La primavera sta finalmente arrivando, le giornate si allungano ed il clima si fa progressivamente più mite: stare all’aperto ad occuparci dei nostri giardini e dei nostri balconi, superato il freddo pungente, comincia ad essere un grande piacere che ci regalerà impagabili attimi di relax quotidiano. Ecco, dunque, come organizzare i lavori primaverili in armonia con lo svolgersi delle stagioni.
L’inizio di marzo è l’ultimo momento utile per potare le piante del giardino ed il momento perfetto per ripulire aiuole e terrazzi dalle foglie e dalle erbacce secche in modo da preparare il terreno ed i vasi ad accogliere le nuove fioriture.
Verso metà mese i pericoli di gelate sono oramai superati anche nella nostra zona, si può, quindi, iniziare anche con semine in piena terra e trapianti, per godere di allegre e profumate fioriture il prima possibile. Questo è anche il momento giusto, per chi ha la fortuna di avere un giardino, di procedere ad infoltire il prato.
Alcune piante si possono già seminare in piena terra, per altre è il caso di fornirsi di semenzai, da tenere in luogo luminoso, in modo da creare un ambiente tiepido ed umido idoneo al loro sviluppo. Le nuove piantine andranno poi, a seconda dei casi, rinvasate in contenitori singoli oppure poste subito a dimora. Se quanto detto è sicuramente prezioso per il giardiniere che abbia a che fare con un giardino, altrettanto utile può essere per chi voglia abbellire balconi e davanzali, magari senza rinunciare al piacere di un piccolo orto in vaso: per chi abita in condominio un vano scala luminoso e non riscaldato può essere un luogo ospitare il vostro semenzaio.

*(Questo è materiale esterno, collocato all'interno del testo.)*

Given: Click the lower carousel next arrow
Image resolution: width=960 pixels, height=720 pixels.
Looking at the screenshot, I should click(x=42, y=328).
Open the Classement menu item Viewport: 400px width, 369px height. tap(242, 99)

Non resta dunque che piantare i semini prescelti, siano essi di fiori o di piante da orto ma sempre con occhio attento al calendario e agli influssi della luna che, come prescrive la tradizione contadina, influenza la crescita sana e vigorosa dei nostri germogli: per le piante di cui si consuma la parte al di sopra del terreno, come per i fiori, la luna deve essere crescente mentre per le piante di cui si consumano tuberi o radici, la luna deve essere calante.
Insomma, è facile: frutti che crescono verso il cielo luna crescente, frutti che calano verso la terra, luna calante!
Semine (luna calante: dal 9 al 21 marzo)
A dimora all’aperto: aglio, cipolla bianca, patata, topinambur. In semenzaio all’aperto: cavolo cappuccio, cipolla colorata, lattuga cappuccio.
Semine (luna crescente: dall’1 al 7 marzo e dal 23 al 31)
A dimora all’aperto: acetosa, bietola da orto, carota, pisello, prezzemolo, ravanello, santoreggia.
In semenzaio in serra: anguria, basilico, cetriolo, melanzane, melone, peperone, pomodoro, zucca e zucchina.